Extracted data entries
+--

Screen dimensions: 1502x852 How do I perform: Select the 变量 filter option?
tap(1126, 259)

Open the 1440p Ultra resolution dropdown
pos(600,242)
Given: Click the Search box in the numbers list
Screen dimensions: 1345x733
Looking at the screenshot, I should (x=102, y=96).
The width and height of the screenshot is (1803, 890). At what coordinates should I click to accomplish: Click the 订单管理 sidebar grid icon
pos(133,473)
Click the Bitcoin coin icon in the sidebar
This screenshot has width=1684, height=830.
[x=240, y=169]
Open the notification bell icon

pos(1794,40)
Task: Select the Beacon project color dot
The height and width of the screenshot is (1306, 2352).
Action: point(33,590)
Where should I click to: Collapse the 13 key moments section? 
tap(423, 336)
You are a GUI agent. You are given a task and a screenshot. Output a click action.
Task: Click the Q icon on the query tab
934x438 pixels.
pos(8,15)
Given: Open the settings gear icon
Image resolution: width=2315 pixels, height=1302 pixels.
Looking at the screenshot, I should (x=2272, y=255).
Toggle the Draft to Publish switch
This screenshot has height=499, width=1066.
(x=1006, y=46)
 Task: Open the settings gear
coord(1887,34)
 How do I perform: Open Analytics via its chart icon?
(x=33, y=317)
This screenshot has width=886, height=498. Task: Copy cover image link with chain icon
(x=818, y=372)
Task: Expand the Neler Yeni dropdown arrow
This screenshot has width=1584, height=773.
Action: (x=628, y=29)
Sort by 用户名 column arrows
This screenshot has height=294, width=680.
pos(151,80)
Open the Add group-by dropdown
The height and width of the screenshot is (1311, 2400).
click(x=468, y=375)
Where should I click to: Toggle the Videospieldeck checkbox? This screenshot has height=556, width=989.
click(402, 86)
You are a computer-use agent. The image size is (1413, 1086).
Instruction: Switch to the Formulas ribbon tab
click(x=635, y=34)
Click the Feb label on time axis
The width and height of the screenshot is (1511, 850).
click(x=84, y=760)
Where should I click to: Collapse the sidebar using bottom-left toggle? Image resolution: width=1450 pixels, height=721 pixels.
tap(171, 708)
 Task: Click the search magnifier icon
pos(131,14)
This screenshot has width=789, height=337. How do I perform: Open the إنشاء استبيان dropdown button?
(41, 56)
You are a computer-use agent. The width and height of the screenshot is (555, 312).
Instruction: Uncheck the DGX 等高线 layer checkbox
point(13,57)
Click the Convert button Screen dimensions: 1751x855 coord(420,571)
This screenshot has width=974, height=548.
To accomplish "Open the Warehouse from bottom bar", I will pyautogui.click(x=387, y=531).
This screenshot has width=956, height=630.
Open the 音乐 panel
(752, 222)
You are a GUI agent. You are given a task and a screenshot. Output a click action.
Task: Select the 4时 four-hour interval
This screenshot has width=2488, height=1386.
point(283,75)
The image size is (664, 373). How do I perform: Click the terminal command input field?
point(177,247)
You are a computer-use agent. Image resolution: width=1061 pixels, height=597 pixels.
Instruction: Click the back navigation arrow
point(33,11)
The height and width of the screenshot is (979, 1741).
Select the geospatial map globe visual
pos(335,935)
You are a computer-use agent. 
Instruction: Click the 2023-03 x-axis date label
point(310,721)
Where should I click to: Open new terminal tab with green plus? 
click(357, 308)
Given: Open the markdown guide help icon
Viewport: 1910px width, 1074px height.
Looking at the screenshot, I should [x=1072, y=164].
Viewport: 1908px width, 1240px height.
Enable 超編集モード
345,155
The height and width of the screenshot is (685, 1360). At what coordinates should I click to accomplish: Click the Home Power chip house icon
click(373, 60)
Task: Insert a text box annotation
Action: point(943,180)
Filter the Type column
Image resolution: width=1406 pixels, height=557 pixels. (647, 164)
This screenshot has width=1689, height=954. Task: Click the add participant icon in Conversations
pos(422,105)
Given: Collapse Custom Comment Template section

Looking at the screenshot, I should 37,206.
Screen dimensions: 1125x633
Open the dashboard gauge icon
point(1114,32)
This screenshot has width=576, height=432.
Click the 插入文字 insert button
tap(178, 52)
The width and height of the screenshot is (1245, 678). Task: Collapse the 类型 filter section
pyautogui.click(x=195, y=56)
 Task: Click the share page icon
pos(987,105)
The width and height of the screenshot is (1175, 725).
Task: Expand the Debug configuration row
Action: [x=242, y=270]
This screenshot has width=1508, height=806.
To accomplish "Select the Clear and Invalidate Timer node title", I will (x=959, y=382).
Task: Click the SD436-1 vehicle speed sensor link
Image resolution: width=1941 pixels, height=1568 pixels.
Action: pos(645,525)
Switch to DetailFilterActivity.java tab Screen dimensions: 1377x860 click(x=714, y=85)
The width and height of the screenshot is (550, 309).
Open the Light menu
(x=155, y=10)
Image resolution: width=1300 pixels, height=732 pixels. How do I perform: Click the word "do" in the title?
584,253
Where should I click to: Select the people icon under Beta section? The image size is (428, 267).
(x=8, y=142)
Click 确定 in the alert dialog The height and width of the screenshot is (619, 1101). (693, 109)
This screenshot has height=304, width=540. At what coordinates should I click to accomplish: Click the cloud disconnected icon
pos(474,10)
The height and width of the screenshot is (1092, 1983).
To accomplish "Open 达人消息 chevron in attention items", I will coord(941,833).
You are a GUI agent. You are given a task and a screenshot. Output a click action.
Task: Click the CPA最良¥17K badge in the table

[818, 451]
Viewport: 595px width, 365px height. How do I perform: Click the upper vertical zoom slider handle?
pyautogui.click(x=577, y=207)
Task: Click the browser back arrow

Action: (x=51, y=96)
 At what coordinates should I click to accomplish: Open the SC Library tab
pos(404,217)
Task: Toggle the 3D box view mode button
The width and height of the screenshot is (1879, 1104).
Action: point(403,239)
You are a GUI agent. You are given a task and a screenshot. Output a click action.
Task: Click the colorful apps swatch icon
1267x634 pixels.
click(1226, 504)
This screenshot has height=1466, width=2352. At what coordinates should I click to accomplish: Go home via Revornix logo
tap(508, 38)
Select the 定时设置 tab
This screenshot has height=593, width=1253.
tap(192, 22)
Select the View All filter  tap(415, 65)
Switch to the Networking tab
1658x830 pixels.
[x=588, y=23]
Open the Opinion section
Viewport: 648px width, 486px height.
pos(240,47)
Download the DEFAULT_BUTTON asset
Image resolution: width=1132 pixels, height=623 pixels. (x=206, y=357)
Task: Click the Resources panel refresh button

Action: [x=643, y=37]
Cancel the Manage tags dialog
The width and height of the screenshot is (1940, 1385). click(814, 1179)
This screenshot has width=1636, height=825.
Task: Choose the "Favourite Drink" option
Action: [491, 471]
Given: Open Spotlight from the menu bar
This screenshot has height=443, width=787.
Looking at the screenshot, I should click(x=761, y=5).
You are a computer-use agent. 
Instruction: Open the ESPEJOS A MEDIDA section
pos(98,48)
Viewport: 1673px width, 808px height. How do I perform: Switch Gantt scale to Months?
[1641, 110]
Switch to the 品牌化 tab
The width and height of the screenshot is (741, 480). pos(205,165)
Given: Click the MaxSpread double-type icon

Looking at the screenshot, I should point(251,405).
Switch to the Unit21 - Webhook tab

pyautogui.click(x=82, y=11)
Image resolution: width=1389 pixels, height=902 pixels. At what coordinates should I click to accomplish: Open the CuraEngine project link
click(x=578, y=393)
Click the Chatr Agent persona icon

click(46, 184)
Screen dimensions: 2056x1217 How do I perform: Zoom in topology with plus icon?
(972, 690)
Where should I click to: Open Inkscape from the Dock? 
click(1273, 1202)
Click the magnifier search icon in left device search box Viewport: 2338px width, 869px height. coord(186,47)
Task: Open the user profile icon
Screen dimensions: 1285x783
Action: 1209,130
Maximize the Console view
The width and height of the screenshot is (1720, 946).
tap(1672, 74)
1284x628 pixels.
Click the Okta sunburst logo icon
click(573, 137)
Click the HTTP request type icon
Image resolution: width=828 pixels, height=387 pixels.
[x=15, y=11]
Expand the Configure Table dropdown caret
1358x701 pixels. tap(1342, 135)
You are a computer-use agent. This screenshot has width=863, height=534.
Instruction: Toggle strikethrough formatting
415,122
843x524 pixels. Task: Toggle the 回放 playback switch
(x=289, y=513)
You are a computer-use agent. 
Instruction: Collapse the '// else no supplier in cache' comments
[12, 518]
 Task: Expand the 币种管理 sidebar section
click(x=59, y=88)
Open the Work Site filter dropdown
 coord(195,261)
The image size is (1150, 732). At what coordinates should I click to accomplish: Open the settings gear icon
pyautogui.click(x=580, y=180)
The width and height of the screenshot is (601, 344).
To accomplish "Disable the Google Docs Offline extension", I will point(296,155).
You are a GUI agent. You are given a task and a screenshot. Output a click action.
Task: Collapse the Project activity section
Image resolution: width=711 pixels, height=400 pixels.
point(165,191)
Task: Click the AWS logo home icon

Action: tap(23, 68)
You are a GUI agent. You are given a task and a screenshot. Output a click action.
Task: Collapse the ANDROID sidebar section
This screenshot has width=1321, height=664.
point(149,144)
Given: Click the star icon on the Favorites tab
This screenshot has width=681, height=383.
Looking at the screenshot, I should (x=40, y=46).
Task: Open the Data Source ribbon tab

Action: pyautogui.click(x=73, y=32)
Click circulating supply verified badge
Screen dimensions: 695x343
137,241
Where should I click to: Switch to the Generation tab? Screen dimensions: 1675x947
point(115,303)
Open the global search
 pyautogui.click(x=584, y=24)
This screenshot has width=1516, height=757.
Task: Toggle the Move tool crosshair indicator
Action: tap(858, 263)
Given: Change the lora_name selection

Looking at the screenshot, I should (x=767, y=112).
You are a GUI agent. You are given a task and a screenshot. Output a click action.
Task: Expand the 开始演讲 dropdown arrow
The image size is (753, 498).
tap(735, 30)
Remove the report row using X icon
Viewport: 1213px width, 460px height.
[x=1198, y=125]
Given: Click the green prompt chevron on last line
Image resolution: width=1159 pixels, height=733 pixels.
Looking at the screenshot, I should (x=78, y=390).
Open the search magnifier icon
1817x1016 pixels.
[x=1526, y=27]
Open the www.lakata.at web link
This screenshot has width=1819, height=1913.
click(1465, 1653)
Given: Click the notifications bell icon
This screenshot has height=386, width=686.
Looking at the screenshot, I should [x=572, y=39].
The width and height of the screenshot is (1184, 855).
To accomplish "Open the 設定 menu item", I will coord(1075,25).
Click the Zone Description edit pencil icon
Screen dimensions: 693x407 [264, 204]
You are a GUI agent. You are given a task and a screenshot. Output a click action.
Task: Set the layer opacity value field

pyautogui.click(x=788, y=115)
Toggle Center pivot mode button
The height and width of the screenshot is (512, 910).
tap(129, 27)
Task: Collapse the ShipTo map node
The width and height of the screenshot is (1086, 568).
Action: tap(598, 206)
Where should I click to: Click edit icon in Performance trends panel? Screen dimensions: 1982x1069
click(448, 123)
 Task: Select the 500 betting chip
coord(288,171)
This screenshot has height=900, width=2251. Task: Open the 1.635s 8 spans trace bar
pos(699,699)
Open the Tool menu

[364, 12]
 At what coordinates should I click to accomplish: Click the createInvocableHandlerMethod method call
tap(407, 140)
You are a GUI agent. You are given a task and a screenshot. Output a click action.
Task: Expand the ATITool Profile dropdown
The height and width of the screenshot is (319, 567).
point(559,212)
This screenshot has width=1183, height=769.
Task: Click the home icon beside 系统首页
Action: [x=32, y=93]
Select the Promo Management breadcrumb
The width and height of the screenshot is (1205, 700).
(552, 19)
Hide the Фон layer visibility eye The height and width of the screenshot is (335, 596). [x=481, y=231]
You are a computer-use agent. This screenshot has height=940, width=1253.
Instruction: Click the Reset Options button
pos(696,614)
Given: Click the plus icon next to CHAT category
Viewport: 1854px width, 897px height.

+--

» Task instructions
Lines holding the word "will" in the records above: how many are there? Answer with the number only.

» Answer space
5